Indiana University Bloomington has been publishing journals using the Public Knowledge Project’s Open Journal Systems platform since 2008. The Office of Scholarly Publishing, a strategic partnership between IU Press and IU Libraries Scholarly Communication Department to support publishing at IU broadly, was created in 2012. The program centers on access: journals only need an Indiana University affiliation to participate in the library publishing program. 50 journals currently participate in the publishing program in some capacity. This includes formally peer-reviewed faculty publications, student journals, informal serials like newsletters, active journals, and journals that are no longer active but have an extensive, open access back list. Journals receive hosting and operational publishing services at no cost, with the exception of more resource-intensive services like copyediting and print on demand.
IU Libraries’ journal publishing program is part of a larger suite of services centered on “open scholarship” and ensuring that all IU affiliates can make their scholarly outputs–including journal articles, book chapters, media, data, and learning objects–open, regardless of the level of openness they are interested in. Other services the library provides include data management planning, assistance finding and creating OER, repository deposit, and consultation on demonstrating impact. These services contribute to the journal publishing program, giving IU affiliates a comprehensive support structure for engaging with openness.
Tell us something you have accomplished with your program that you’re proud of – big or small.
We have reached a major milestone of 50 total journal publications. While our journals were initially focused on folklore, history, and education, we now host journals on university administration, public affairs, optometry, art, and several other subjects, with journals published by faculty, graduate students, and undergraduate students across several schools and departments. We take pride in making our legacy journals with comprehensive backlists more discoverable. For example, recently we have been providing metadata clean up and article-level discoverability, ensuring open access back lists are appearing in searches.
Our program also completed a major platform upgrade last year, updating our instance of Open Journal Systems from 2 to 3. OJS 3 provides our editors with an enhanced, user-friendly interface and customizable editorial workflows. We’ve worked with our editors to help them adapt to the new system and take advantage of the new features while providing support for journal indexing and website design. As we continue to onboard new journals, we hope to publish and support innovative scholarship for a diverse set of editors and disciplines.
Looking ahead, what are you excited about, or what’s on the horizon for your program?
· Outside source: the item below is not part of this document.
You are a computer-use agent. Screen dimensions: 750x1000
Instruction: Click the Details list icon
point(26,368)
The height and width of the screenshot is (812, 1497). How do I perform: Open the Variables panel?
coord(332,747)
For Open Access Week 2018, we held a workshop on starting an open access journal with IU Libraries. We also interviewed editors of journals we currently publish and our new Open Scholarship Resident, Willa Liburd Tavernier, to learn more about their passion for open access. We hope to continue to use these materials when promoting the program but we are also excited to start to promote our program more systematically. We’re currently working with marketing and communications experts within the Libraries to create more promotional and informational material about our journal publishing program. Right now, editors learn about our program by word of mouth or by interacting with our team through another service. More systematic promotion will enable us to reach IU affiliates that are unaware of our program and are interested in creating or “flipping” a journal to open access.